Start

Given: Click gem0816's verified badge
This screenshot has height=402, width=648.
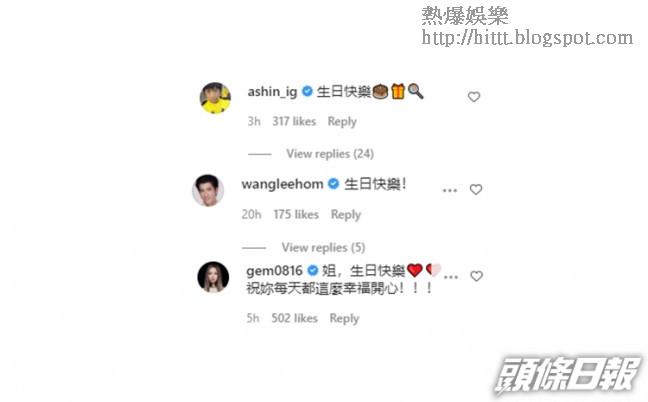Looking at the screenshot, I should (313, 271).
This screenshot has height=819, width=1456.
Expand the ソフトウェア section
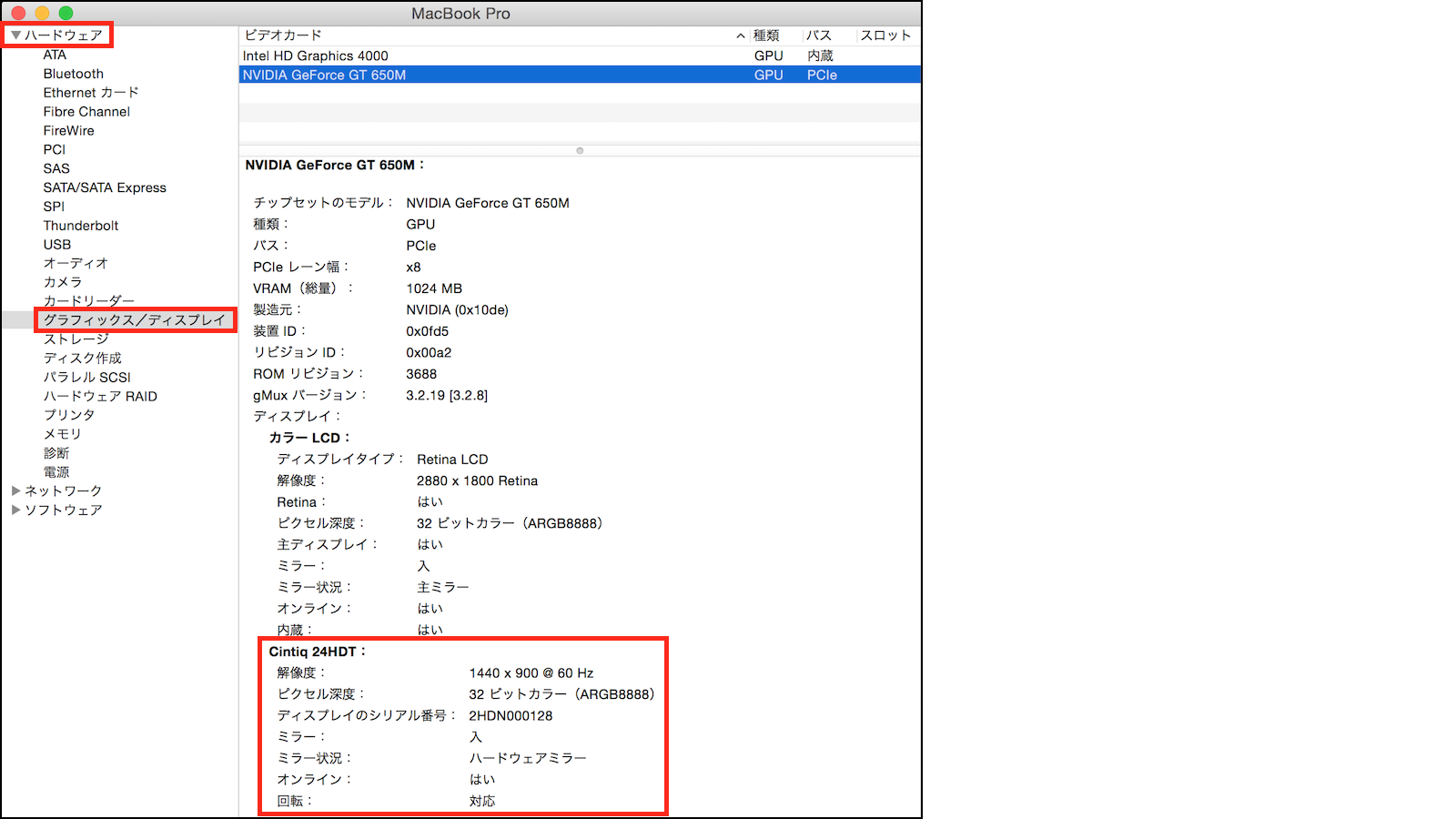pos(16,510)
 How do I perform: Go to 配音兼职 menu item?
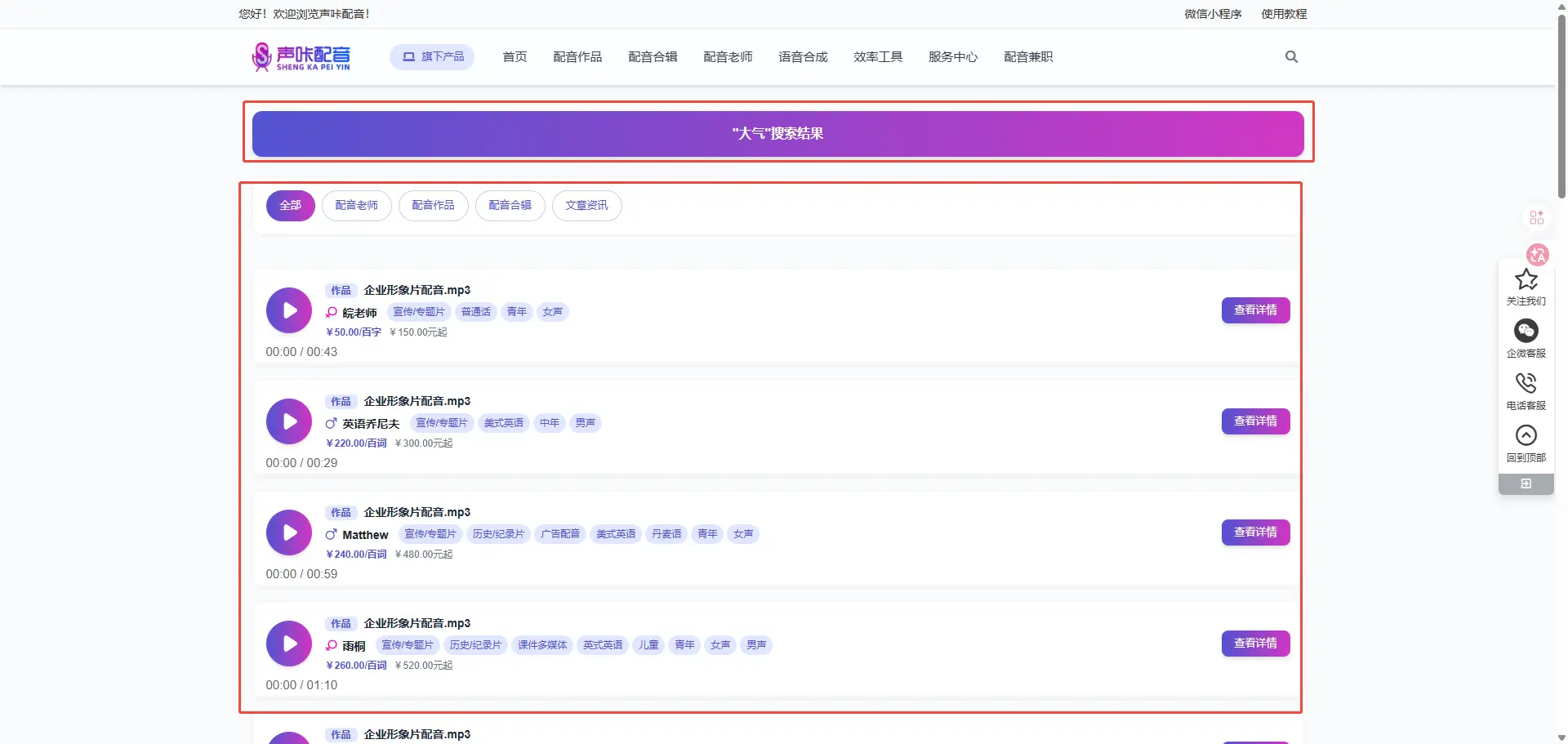tap(1028, 57)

End

Please pull out each line in the entries above that contains the word "This", copying the whole line. Treat uppercase and lowercase letters as different.

**Solution to the exercise**:
This screenshot has height=402, width=648.
This screenshot has height=819, width=1456.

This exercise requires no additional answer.